Feel Good Stories: Letters of Love

Sunday, Jun 20th 2021
Hand hold little heart meaning feel love with green nature bokeh background

Take a moment and think of someone you can write a letter or send a note to, whether it be a close friend, loved one, family member, or even the local healthcare or senior living center. Writing the message will have you feeling happy and connected to the recipient, and the recipient will surely be excited to receive the message. Small gestures, such as a letter or note, even small package, can make the world of difference.

Letters of Love: signed, sealed, delivered

Let us never underestimate the power of a well-written letter” – Jane Austen, “Persuasion.”

The North Country Center for Independence and Fesette Realty learned just that in their recent “Letters of Love” campaign.

“The way that it started was I had seen some different articles around the country where people were writing letters to people in nursing homes,” Colleen Downs, systems advocate for North Country Center for Independence, said.

“One of the areas that we focus on is providing people who are in nursing homes either support through our Ombudsman Program or trying to help people who may be able to transition back home.

“I thought this might be a great way to reach out to people, marrying that with the COVID and the fact that people haven't had access to visits from friends and family.”

Ombudsman Coordinator Amy Gehrig saw firsthand COVID-19's impact on seniors in Clinton, Essex and Franklin counties.

“Because she's one of the people who tries to re-mediate cases for either family members of people who are in nursing homes or the nursing home residents themselves and she'll work with nursing homes to try and do that,” Downs said.

“So she has seen the impact on the residents not being able to touch people, hug people, just feeling alone and isolated.”

The Letters of Love Campaign was designed to bring awareness to people who are in nursing homes, people who are isolated, and people who are lonely.

“And also get the community involved because it's a good way to be able to give back at a time when it just felt like everybody is kind of closed off,” Downs said.

“So what we did was put together a project team within North Country Center for Independence, and then we talked with Fesette Realty because they have a marketing team and they might also be interested in helping get the word out. So, it became a partnership between the two organizations."

“They thought it would be a great way to have some joy and positivity going back into the homes,” Cara Teeple, a Fesette Realty's marketing team member, said.

“Fesette Realty put together five drop boxes, which would collect the letters from the community. We had our graphic designer design all the advertising material and we also had some video promotion that we posted.”

Drop boxes were located at Fesette Realty, North Country Center for Independence, Saranac Lake, Elizabethtown and Malone.

“So that way it covered all three counties,” Teeple said.

The campaign raked in 4,000 cards – purchased and handmade.

“We had hoped for 1,500, and the first two weeks out of the three-week time frame, it was a little slow going,” Downs said.

“We were starting to get nervous.

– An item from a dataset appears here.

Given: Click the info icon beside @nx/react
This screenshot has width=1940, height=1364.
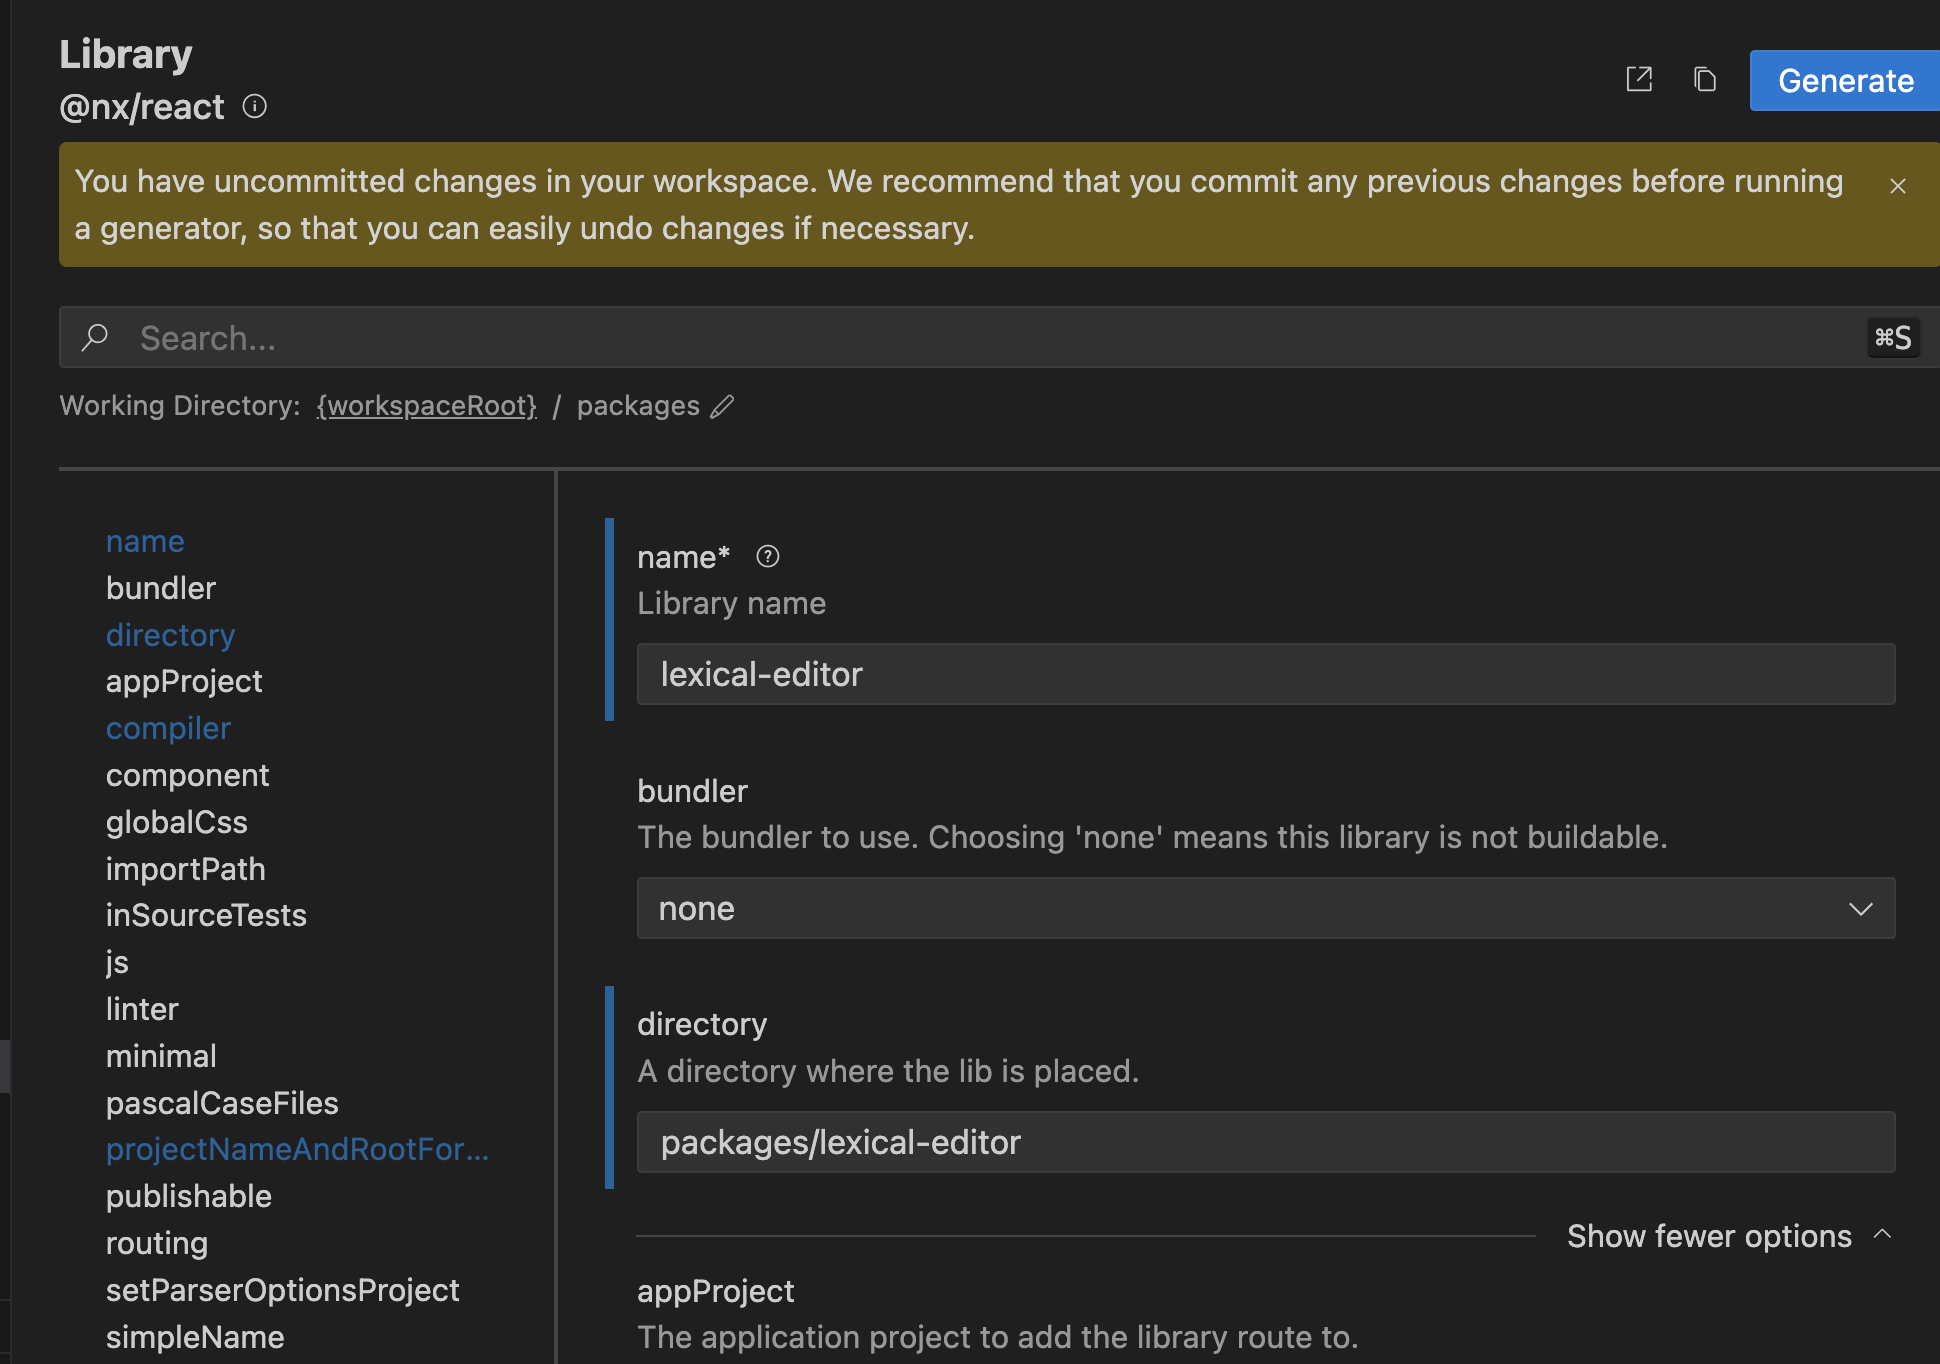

Cara said the last week was when things really started to come in. Billy Jones (New York State Assemblyman) really helped us because he was behind the project, and he wound up putting out a flyer that was received by all residents and people really started to bring more cards in.”

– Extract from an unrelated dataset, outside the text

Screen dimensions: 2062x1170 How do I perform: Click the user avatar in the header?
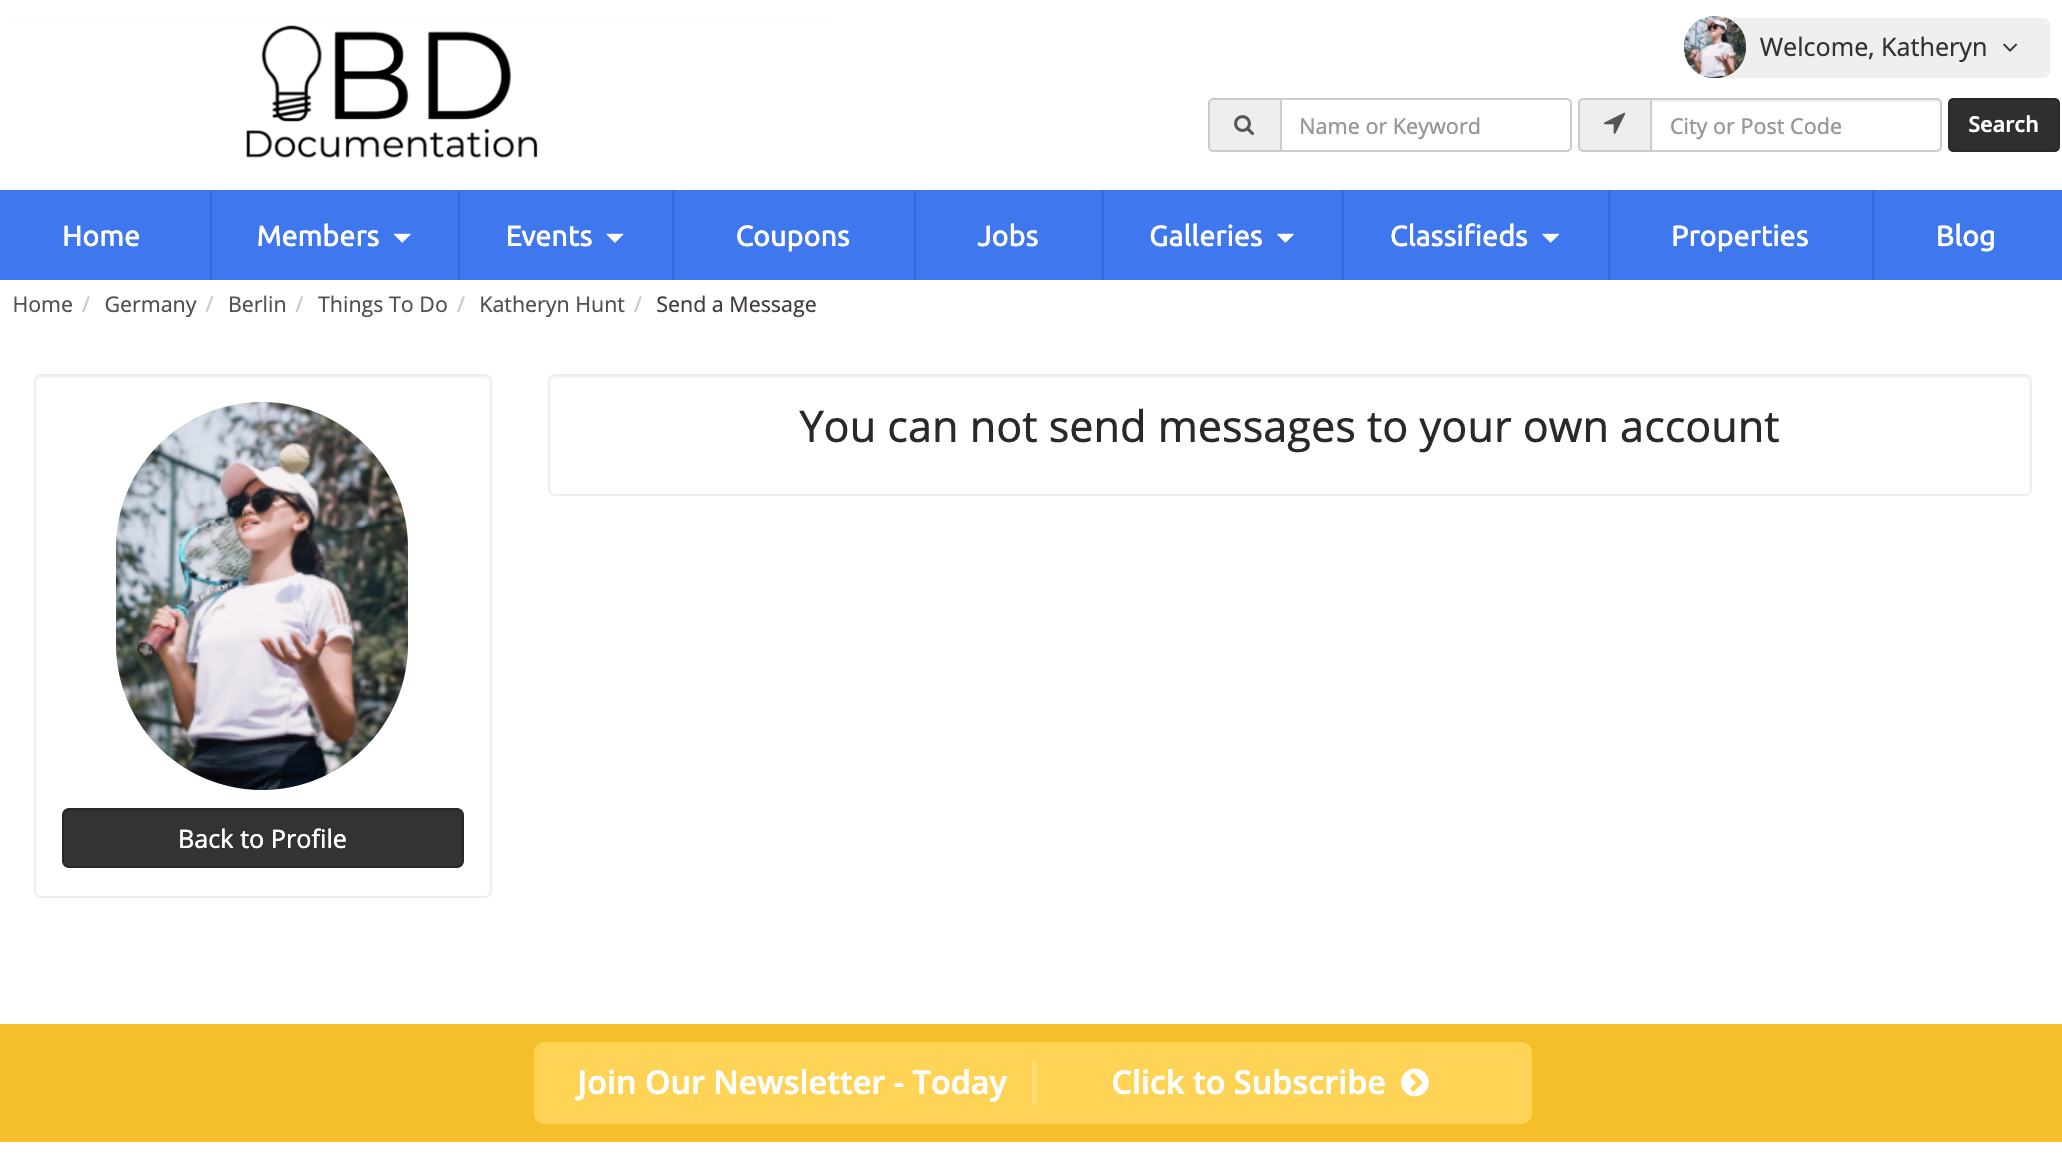pyautogui.click(x=1714, y=47)
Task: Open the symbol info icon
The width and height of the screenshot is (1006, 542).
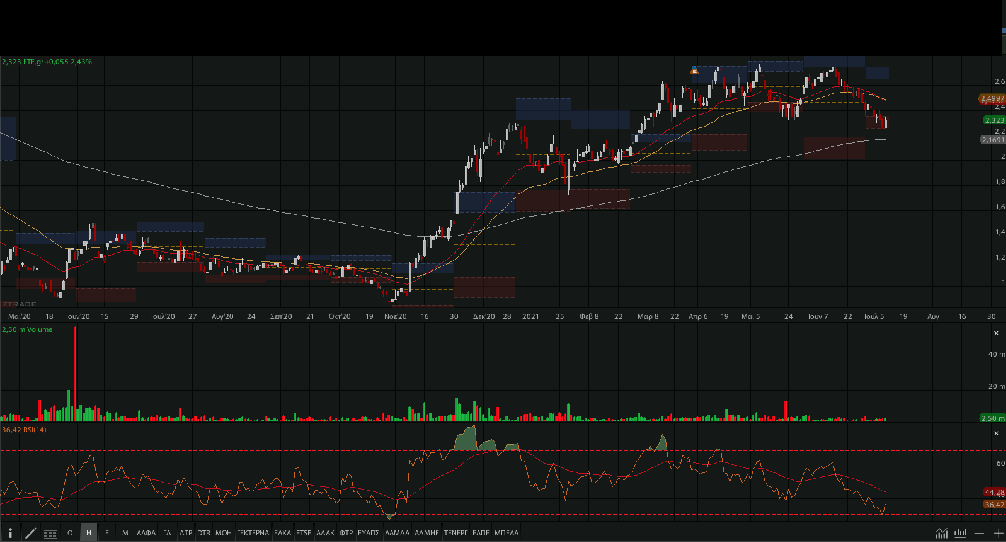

“We actually got so many, we had to start looking for other organizations to bring letters to,” Teeple said.

“So we branched out to ARC homes, and we were also able to give letters to assisted living facilities as well.”

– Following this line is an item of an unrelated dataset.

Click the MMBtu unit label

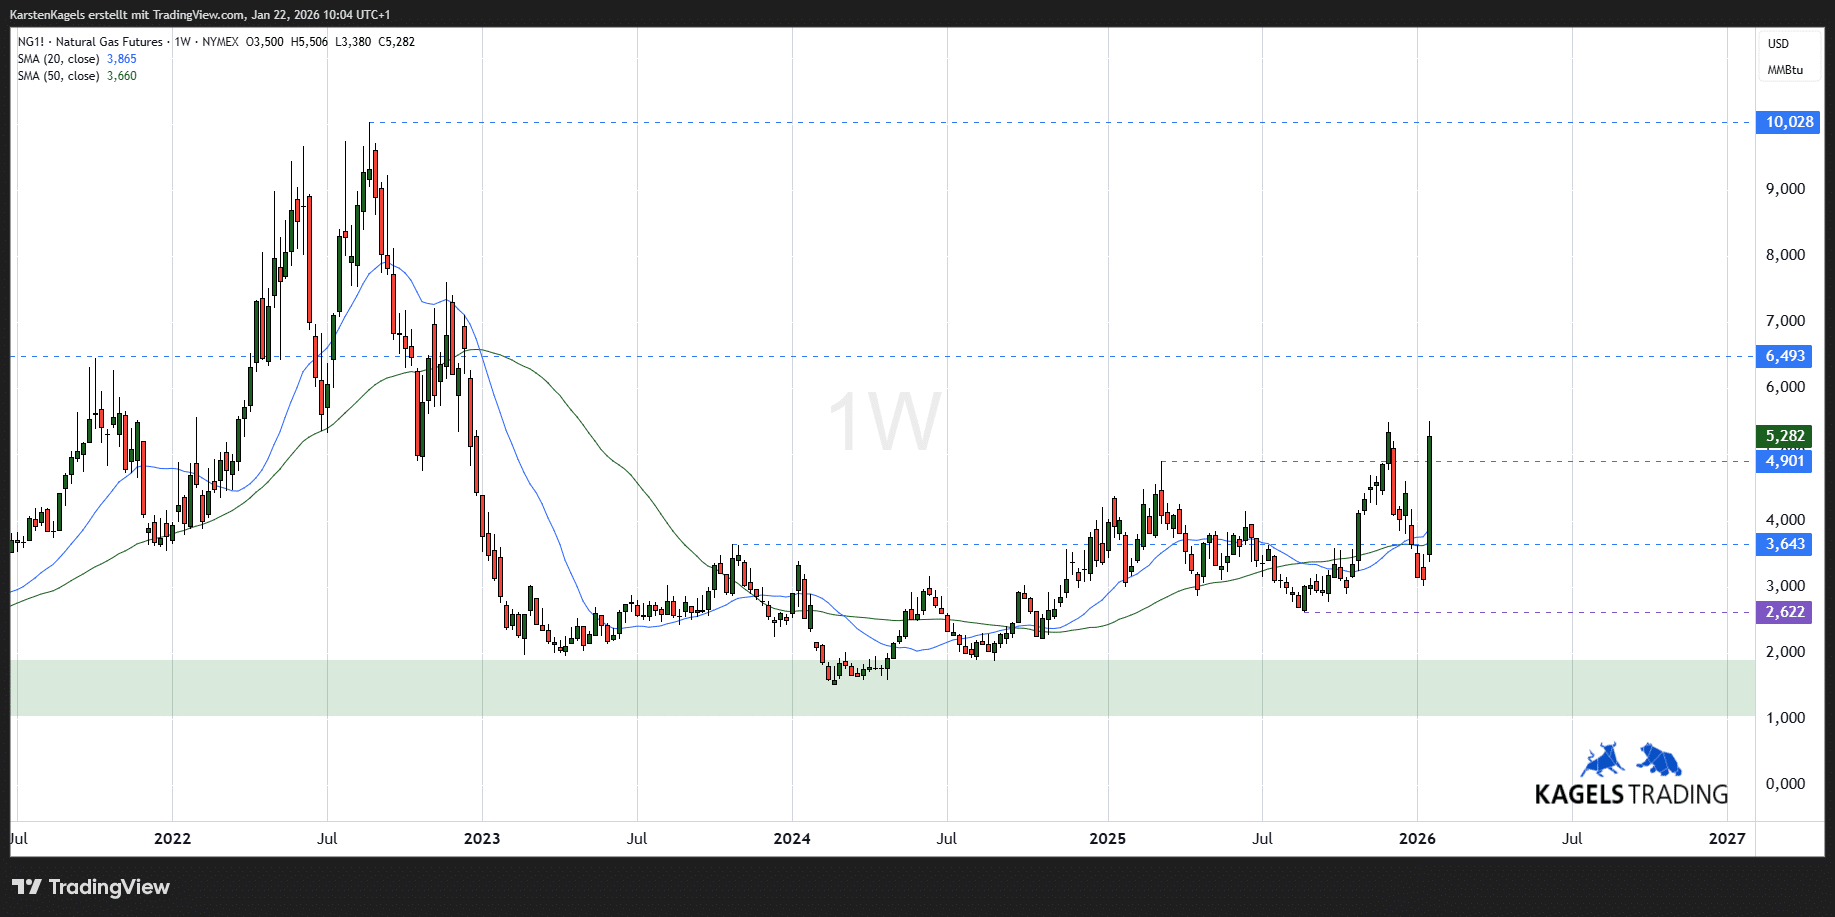[1785, 70]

Campaign organizers delivered the cards of cheer to 28 nursing homes, assisted living facilities, ARC, Meals on Wheels and to the homeless.

“It feels so good,” Downs said.

“What we're doing now is we're looking to get pictures or videos of people receiving the cards so the community that put this together can see what their work did. We had one woman who wrote 200 cards and brought them in, handmade cards, kids – it was amazing.”

Many of the cards' messages were heartfelt.

“A lot of them were specifically looking for a pen pal, so this wasn't a one time thing for them,” Teeple said.

“They are hoping to have an open line of communication.

“We received a lot of beautiful paintings. A lot of children did really nice, colorful drawings, so we got all sorts of letters but essentially they are just going to make everyone very happy.”